Even as it becomes a buzzword, many people here are still unclear about what it means to be a smart city. And others question whether Modi’s fascination with smart cities in South Korea, China and Abu Dhabi can be duplicated in India. The ambitious project also signals a marked shift in Indian politics, analysts say. For decades, the village dominated the country’s political and economic decisions, a stubborn legacy that dates back to Mahatma Gandhi’s constant refrain that “India lives in its villages”. But now the pace of urbanisation is so rapid that policymakers can no longer look away. More than 350 million Indians live in cities. By 2030, more than 600 million Indians will live in crowded citiescrumbling with creaky infrastructure.

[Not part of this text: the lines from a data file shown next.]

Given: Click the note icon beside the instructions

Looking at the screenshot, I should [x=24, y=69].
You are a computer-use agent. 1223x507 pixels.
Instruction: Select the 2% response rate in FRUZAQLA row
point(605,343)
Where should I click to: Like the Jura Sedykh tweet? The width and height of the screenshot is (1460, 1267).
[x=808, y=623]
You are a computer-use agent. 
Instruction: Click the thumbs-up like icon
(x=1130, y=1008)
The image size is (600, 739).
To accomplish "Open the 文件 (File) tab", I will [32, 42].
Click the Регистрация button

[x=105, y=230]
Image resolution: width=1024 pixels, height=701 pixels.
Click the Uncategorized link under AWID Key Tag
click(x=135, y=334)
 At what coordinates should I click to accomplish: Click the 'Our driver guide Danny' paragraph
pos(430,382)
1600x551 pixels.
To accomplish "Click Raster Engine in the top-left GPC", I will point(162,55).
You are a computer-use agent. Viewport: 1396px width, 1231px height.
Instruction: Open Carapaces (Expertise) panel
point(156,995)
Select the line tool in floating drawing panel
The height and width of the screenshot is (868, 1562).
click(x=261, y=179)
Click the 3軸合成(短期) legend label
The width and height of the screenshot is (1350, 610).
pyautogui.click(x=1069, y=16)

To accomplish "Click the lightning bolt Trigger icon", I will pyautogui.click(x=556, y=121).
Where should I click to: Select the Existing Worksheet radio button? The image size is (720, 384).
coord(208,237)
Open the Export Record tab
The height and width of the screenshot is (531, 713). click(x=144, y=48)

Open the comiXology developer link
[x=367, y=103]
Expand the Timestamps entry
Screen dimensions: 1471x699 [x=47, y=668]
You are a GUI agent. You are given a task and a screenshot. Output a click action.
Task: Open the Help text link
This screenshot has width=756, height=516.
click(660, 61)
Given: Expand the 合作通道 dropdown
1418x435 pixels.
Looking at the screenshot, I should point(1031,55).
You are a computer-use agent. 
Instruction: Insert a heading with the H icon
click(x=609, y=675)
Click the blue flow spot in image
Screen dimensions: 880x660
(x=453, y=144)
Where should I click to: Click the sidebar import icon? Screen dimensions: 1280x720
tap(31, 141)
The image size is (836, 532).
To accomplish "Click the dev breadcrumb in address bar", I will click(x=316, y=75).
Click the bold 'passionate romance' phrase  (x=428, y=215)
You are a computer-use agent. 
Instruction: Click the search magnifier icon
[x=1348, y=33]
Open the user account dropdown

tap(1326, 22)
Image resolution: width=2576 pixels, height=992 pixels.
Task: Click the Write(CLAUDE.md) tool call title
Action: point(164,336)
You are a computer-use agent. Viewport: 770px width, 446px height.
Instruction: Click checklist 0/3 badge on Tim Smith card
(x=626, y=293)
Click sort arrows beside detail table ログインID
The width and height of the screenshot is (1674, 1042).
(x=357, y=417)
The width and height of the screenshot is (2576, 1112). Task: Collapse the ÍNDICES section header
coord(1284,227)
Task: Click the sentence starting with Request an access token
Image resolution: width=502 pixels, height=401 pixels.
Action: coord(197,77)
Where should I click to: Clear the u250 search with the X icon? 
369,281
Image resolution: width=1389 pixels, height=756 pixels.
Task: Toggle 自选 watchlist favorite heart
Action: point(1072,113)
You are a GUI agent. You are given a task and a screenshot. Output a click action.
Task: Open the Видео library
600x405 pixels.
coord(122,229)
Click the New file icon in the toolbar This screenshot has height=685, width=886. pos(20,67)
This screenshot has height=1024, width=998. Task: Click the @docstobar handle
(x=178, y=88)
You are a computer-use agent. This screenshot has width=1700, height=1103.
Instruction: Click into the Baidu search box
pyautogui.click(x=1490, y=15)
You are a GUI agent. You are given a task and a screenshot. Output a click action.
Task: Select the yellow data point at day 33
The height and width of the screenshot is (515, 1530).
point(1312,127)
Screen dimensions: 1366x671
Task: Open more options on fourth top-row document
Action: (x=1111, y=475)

In a radical departure from the previous government’s rural focus in the past decade, Modi wants to boost cities as engines of economic growth. By 2030, officials say, 70% of India’s economic output is expected to come from the cities. “Cities in the past were built on riverbanks, they are now built along highways. But in the future, they will be built based on availability of optic fibre networks and next-generation infrastructure,” Modi said last year.

In the past eight years, the smart-cities rubric has become fashionable among global urban planners, who want to use digital technology and big data to create surveillance-heavy intelligent systems that control how people live, consume energy, go to work, and stay healthy and safe.

India’s programme involves radical renovation of deteriorating cities as well as constructing new municipalities from scratch, similar to a Wall Street-like financial hub, called the Gift city in Modi’s home state of Gujarat – where the progress is still nowhere near its promised hype.

When Modi and President Obama met in Washington in September last year, US companies selected three Indian cities, including Ajmer, to become smart cities. Last month, IBM, Oracle and several other companies met officials in Ajmer to discuss using smart technology to solve some of the city’s challenging water, traffic and waste problems.